To be done:
Lay out the lines of the records as a Markdown table with the columns Row and Line, numbering each row and leaving out any blank lines.

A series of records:
======

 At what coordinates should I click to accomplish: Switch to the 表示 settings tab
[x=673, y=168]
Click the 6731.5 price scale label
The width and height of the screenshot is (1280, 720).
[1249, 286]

======

Worked answer:
| Row | Line |
|---|---|
| 1 |  At what coordinates should I click to accomplish: Switch to the 表示 settings tab |
| 2 | [x=673, y=168] |
| 3 | Click the 6731.5 price scale label |
| 4 | The width and height of the screenshot is (1280, 720). |
| 5 | [1249, 286] |